# Symphonies for seasons



## maestro267 (Jul 25, 2009)

Suggestions for symphonies named after the seasons, or with the season's name in the title.

*Spring*
Schumann 1
Bax "Spring Fire"

*Summer*
Mathias 2 (Summer Music)

*Autumn/Fall*
???

*Winter*
Tchaikovsky 1 (Winter Daydreams)


----------



## quack (Oct 13, 2011)

Joachim Raff has you covered with his symphonies 8-11 forming a cycle of seasonal symphonies, here is No. 11 "Winter":


----------



## lupinix (Jan 9, 2014)

Henry Hadley Symphony No. 2 in F minor Op. 30 The Four Seasons 
all in one


----------



## joen_cph (Jan 17, 2010)

Langgaard´s 4th, "Leaf Fall". A very beautiful work.

Lajtha´s 4th, "The Spring", likewise one of his most attractive, if rather conservative, works.

Melartin´s 4th, "Summer Symphony".

Victor Bendix, 2nd, "Summer Timbres from Southern Russia"

Spohr, 9th, "The Seasons"


----------



## Alfacharger (Dec 6, 2013)

A great "spring" symphony is the 2nd by John Knowles Paine.


----------



## techniquest (Aug 3, 2012)

> Langgaard´s 4th, "Leaf Fall". A very beautiful work.
> 
> Lajtha´s 4th, "The Spring", likewise one of his most attractive, if rather conservative, works.
> 
> ...


We could also include Lajtha's 7th Symphony "Autumn"

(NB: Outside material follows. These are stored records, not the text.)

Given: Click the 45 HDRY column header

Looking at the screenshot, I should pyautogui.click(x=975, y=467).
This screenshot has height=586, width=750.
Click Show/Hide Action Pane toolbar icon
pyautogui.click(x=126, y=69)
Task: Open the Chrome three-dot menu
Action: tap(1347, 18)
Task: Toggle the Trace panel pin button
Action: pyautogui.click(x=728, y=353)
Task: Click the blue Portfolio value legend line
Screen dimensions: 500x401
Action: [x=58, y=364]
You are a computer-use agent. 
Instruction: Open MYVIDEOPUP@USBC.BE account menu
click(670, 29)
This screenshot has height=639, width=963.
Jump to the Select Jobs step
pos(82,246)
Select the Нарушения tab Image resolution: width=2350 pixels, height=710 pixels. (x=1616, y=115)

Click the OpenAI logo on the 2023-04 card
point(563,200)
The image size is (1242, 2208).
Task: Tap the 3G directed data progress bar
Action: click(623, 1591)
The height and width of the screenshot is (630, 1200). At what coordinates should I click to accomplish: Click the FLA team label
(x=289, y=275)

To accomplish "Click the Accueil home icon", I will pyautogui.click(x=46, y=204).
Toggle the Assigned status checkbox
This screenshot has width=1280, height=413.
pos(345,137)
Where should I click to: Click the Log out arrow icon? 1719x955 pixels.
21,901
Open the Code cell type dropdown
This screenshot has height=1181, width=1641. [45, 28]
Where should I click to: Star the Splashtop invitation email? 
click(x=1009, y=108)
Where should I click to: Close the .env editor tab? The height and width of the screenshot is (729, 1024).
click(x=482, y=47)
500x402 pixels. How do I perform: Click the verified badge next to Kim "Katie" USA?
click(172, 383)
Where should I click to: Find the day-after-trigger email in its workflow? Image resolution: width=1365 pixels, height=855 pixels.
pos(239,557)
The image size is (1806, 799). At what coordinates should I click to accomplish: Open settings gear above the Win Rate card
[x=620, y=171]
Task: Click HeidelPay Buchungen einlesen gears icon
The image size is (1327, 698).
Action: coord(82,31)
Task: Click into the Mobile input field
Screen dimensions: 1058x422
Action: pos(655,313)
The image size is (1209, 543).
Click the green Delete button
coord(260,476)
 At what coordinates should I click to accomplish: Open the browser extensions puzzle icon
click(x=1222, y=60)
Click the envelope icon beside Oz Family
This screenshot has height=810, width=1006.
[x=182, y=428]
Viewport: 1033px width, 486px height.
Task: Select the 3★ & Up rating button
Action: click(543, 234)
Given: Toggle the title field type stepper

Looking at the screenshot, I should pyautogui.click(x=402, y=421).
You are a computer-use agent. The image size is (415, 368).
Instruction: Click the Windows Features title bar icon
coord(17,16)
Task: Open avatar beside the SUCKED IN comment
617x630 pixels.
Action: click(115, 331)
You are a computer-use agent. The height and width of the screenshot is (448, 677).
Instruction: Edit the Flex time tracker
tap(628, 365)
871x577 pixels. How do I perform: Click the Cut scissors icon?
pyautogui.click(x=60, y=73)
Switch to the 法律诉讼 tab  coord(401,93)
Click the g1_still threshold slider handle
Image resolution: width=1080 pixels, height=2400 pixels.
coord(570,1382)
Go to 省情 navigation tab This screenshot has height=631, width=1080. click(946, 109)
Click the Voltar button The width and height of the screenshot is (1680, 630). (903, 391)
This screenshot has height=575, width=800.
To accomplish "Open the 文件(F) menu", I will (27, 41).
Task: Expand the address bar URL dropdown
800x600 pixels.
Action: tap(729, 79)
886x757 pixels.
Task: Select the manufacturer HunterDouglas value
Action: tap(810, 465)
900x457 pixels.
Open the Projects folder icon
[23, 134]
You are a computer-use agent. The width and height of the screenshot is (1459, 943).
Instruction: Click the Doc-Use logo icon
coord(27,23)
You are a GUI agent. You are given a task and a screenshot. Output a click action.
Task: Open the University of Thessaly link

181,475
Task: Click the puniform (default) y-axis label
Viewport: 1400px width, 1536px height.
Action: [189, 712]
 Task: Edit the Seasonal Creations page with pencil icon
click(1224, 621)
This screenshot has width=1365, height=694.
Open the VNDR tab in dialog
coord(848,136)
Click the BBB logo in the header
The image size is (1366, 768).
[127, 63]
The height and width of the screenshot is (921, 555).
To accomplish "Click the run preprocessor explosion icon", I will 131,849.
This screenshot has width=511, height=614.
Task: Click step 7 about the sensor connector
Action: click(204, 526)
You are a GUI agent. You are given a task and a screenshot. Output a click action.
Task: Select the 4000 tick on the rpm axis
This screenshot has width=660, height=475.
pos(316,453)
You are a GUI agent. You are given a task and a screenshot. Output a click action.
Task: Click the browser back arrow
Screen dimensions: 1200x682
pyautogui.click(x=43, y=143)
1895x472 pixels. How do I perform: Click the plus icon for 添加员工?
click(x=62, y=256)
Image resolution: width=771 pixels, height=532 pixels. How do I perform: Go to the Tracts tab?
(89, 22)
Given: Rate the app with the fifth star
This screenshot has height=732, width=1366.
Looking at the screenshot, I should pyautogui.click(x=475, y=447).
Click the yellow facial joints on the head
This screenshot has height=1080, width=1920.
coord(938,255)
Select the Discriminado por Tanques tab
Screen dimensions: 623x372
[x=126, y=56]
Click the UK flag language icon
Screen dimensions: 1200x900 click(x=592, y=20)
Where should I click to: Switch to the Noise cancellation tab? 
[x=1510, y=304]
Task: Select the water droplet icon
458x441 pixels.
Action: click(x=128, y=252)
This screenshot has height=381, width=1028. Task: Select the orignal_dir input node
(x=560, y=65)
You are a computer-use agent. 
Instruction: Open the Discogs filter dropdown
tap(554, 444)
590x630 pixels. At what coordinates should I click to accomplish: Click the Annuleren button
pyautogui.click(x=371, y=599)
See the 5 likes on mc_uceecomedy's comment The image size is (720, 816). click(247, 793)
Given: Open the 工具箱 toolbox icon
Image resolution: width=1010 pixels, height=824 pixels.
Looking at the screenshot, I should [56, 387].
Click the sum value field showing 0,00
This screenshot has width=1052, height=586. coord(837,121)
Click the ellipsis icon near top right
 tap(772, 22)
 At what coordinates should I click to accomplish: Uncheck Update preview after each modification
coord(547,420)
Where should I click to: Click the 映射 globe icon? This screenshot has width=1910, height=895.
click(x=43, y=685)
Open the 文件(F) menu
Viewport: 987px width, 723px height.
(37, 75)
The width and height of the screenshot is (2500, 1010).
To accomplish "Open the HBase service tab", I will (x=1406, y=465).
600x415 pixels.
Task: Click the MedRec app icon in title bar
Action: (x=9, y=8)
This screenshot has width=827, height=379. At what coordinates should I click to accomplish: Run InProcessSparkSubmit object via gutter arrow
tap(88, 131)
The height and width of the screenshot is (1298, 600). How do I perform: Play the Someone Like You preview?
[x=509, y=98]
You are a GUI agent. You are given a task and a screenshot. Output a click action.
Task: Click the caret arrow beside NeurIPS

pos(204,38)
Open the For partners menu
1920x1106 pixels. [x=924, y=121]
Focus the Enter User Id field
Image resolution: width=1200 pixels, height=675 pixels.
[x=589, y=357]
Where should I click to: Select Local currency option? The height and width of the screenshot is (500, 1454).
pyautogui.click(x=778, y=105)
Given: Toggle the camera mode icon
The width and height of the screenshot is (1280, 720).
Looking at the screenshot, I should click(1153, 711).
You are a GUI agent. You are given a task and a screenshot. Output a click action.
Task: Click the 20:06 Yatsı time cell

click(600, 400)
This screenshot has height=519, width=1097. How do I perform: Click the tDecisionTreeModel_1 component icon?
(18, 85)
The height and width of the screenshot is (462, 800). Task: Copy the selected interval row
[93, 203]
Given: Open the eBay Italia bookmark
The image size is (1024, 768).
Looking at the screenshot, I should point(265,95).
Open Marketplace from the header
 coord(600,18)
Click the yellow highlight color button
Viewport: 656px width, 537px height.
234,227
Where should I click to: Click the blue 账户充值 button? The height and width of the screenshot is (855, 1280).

Any chance that Vaughan Williams' 'Sinfonia Antartica' could be included for winter? Or am I being too cheeky?


----------



## Guest (Mar 10, 2014)

Ofc I think the mood/sound is more relevant than the nickname, but if you're looking for an autumn, I did just recently enjoy Sallinen No. 8 "Autumnal Fragments".


----------



## Cosmos (Jun 28, 2013)

Britten, Spring Symphony.

That, and some of the ones mentioned, are all I'm aware of


----------